At the time of his birth Daniel Williams Harmon’s parents kept an inn at Bennington; later, in 1796, the family moved to Vergennes, Vt. The elder Harmons were fervent members of the Congregational Church, and much of their piety would cling to Harmon through his years in the fur trade. Yet, as a young man, he found the puritanical atmosphere of his home too stifling and in 1799 he made his way to Montreal, where he became a clerk to the fur brokers McTavish, Frobisher and Company [see Simon McTavish*]. In 1799 or early 1800 he was engaged as a clerk by the North West Company at £20 a year; upon leaving for the northwest on 29 April 1800 he began the journal in which, for 19 years, he kept a record not only of the daily life of a fur trader but also of his moral struggles in a libertarian and often libertine environment.

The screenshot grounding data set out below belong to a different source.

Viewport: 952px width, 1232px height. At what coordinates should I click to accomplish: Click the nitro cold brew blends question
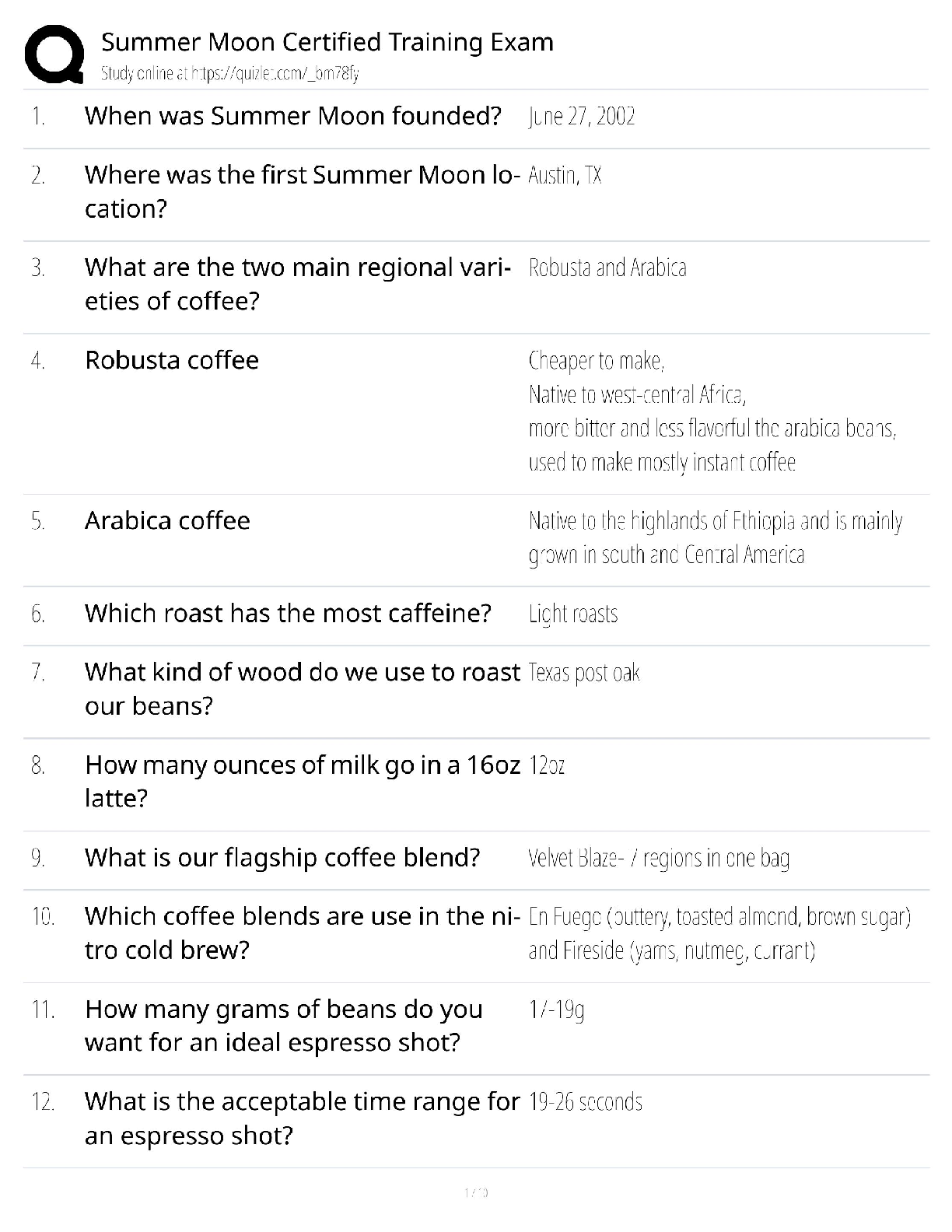(x=302, y=933)
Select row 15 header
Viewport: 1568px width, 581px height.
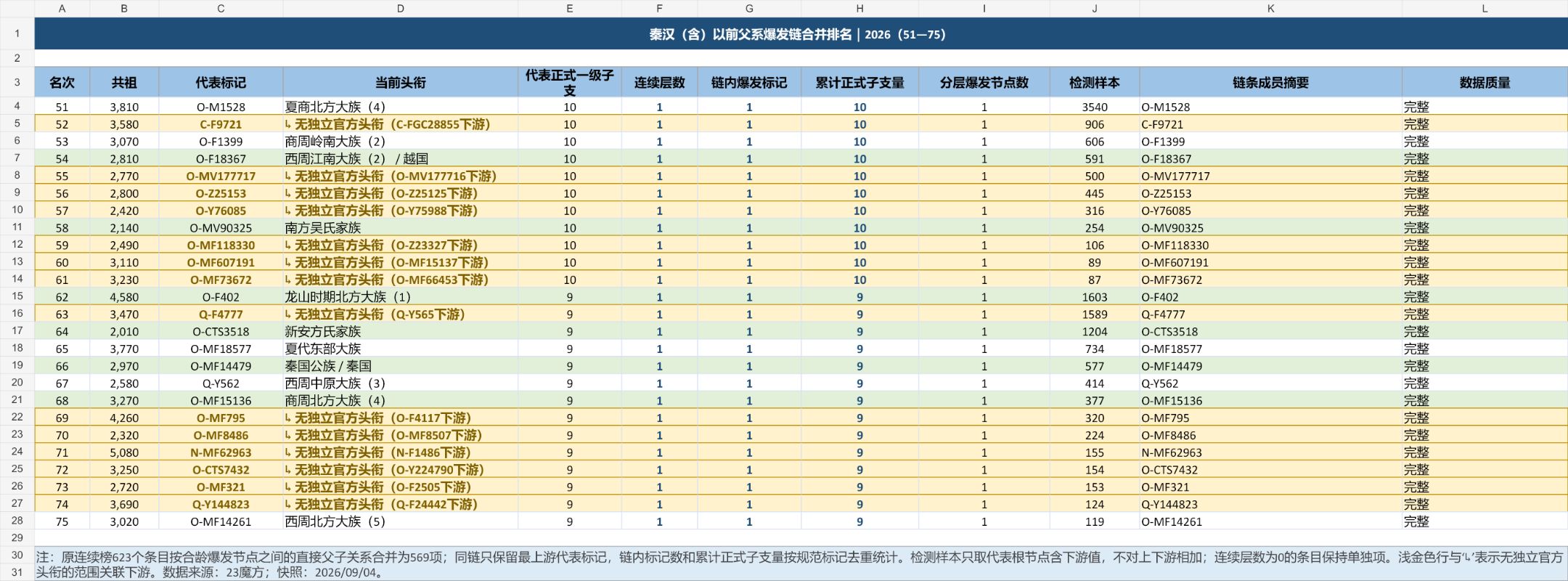coord(17,296)
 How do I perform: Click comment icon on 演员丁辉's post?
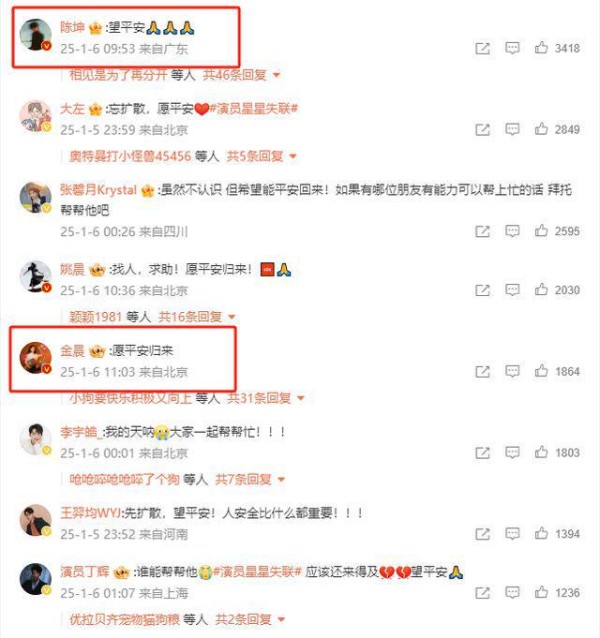point(512,592)
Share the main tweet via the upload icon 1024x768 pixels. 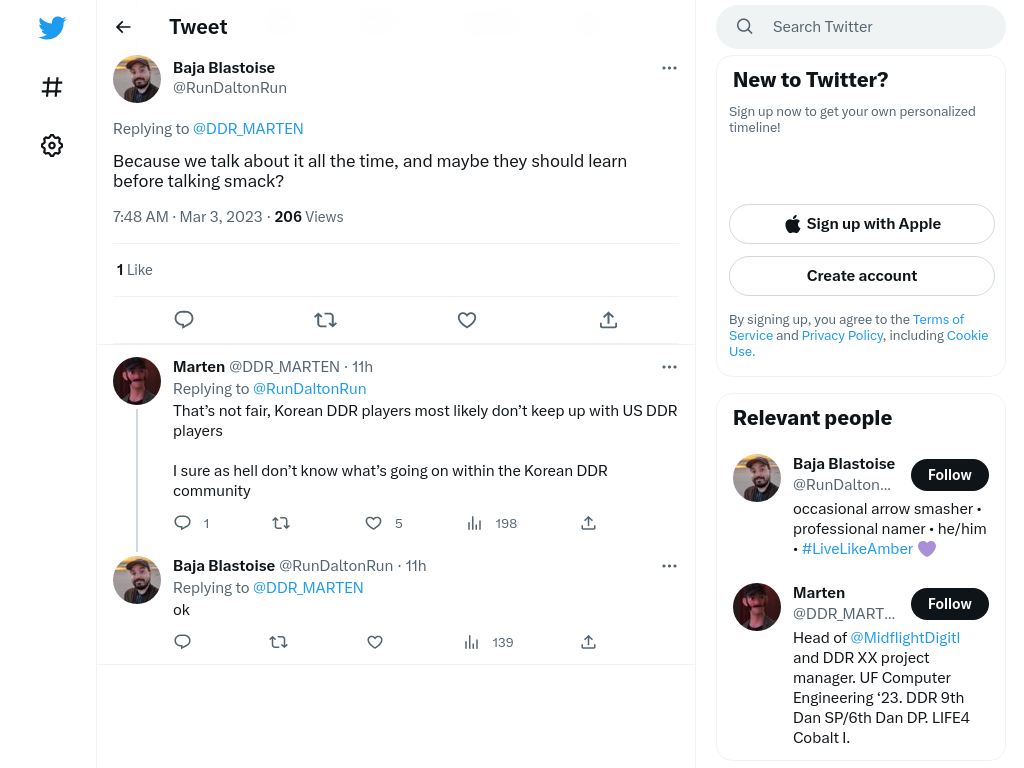[x=608, y=319]
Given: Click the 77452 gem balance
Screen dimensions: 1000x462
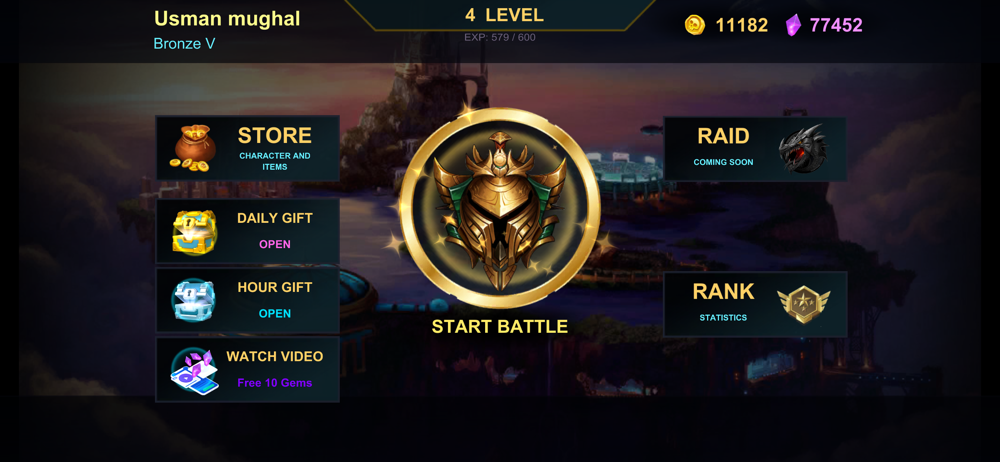Looking at the screenshot, I should point(836,25).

Harmon was posted first to Fort Alexandria (near Fort Pelly, Sask.), where he stayed for five years. In February 1805 the post had dependent on it, he noted with characteristic precision, upwards of 70 people who required at least 450 pounds of buffalo meat daily. He also observed in his journal for 1803 the violence that had emerged in the trade rivalry between the NWC and the New North West Company (sometimes called the XY Company). “This jarring of interests, keep up continual misunderstandings, and occasions frequent broils between the contending parties. . . . Here a Murderer escapes the Gallows, as there are no human laws that can reach or have any effect on the People of this Country.” In February 1805 he heard with satisfaction that the strife had ended as a result of the union of the NWC and the XY Company. In subsequent years he would carefully avoid involvement in the even more violent confrontations between the Nor’Westers and the men of the Hudson’s Bay Company.

Later in 1805 Harmon was transferred to South Branch House (near Batoche, Sask.), where he stayed until 1807. It was there that he married according to the custom of the country. Already, at Fort Alexandria, he had been approached by Cree chiefs offering their young daughters, and he had undergone inner struggles in which an inherited puritanism had triumphed over his natural inclinations. “Thanks be to God alone,” he noted on 11 Aug. 1802, “if I have not been brought into a snare laid no doubt by the Devil himself.” At South Branch the temptation was greater, for the girl, 14-year-old Lizette Duval, was an attractive Métis, the daughter of a Canadian voyageur and a Snare Indian, and he felt the loneliness of “all gentlemen who remain, for any length of time, in this part of the world . . . If we can live in harmony together, my intention is to keep her as long as I remain in this uncivilized part of the world, but when I return to my native land shall endeavour to place her into the hands of some good honest Man, with whom she can pass the remainder of her Days in this Country.”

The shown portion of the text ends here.